§ TASK OBJECTIVE: Using the entries that follow, transcribe only the lines from the line with "Click the 文档翻译 sidebar icon" to the line with "Where should I", both included, exactly as they stand and without pictures.

§ DATASET EXCERPTS:
···

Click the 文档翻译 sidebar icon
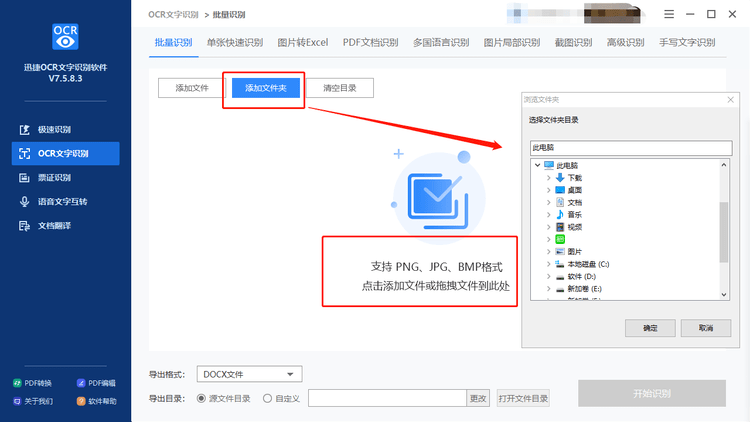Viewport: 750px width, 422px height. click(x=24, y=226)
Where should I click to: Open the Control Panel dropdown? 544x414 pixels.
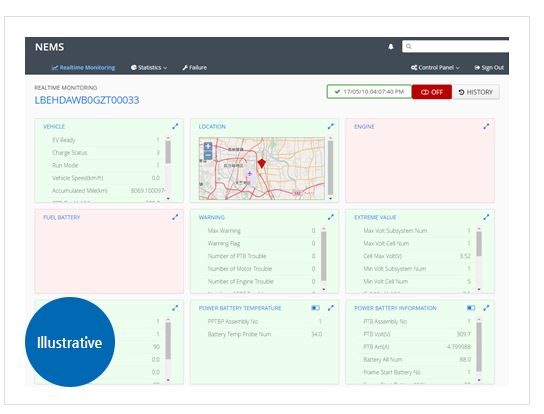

···

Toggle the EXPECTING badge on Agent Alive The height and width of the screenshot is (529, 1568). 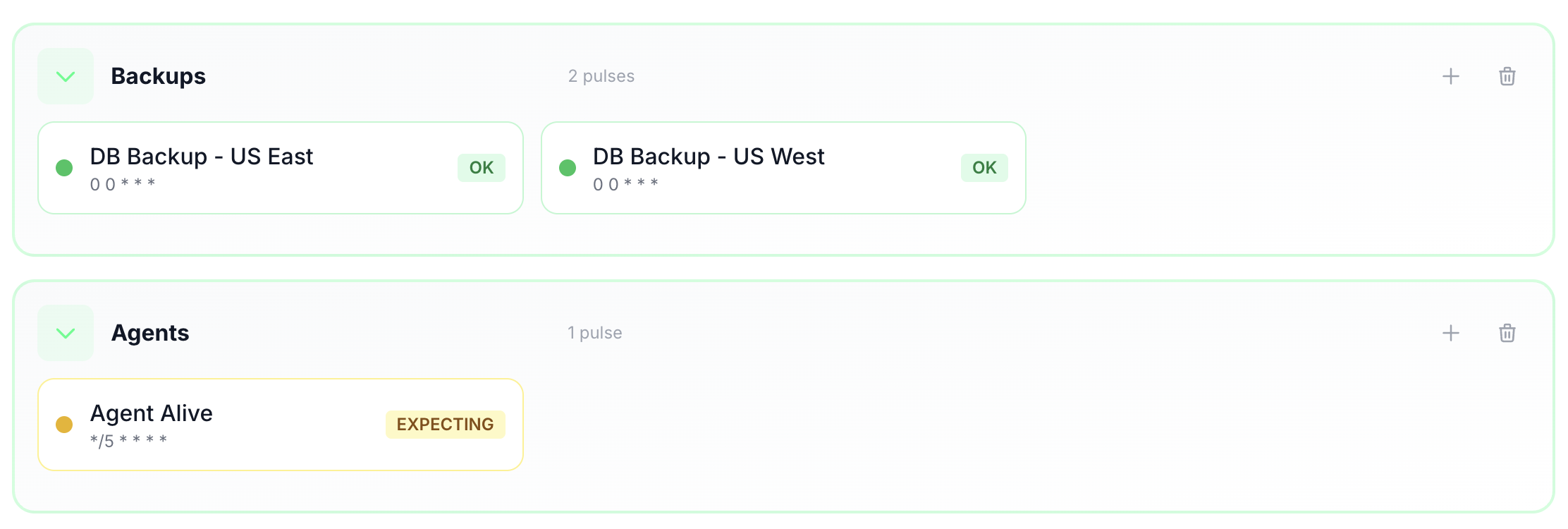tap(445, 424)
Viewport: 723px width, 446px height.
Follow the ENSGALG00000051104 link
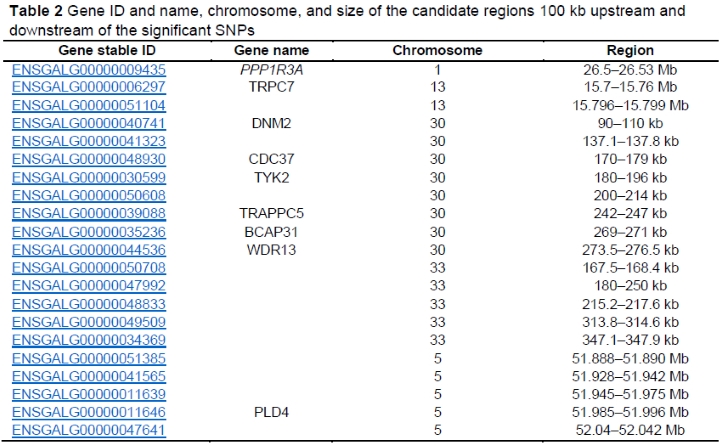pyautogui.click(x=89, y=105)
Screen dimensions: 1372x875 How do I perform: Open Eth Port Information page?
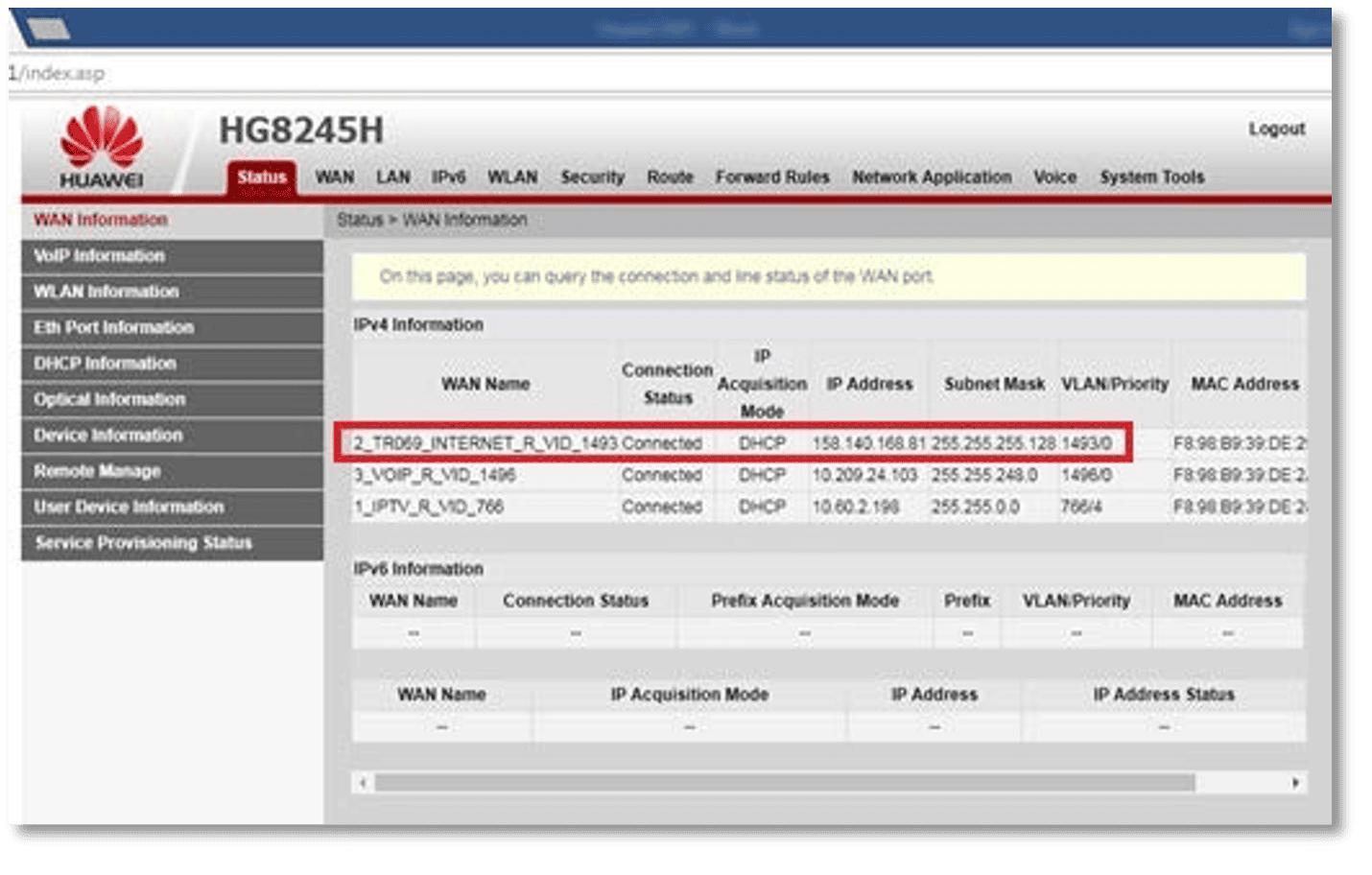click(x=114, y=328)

···

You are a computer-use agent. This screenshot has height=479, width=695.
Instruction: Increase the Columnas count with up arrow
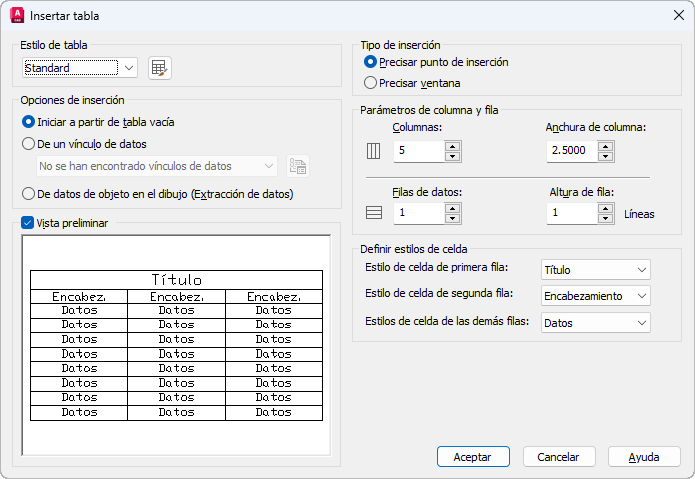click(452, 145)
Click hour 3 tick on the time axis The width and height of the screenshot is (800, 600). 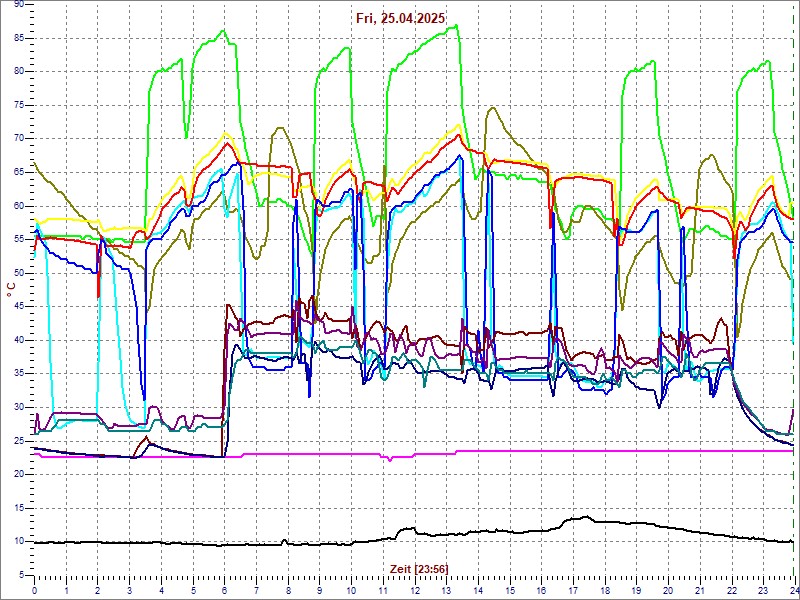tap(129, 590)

···

§ ANSWER SPACE:
Click the 文档翻译 sidebar icon
Viewport: 750px width, 422px height. click(x=24, y=226)
Where should I click to: Open the Control Panel dropdown? 544x414 pixels.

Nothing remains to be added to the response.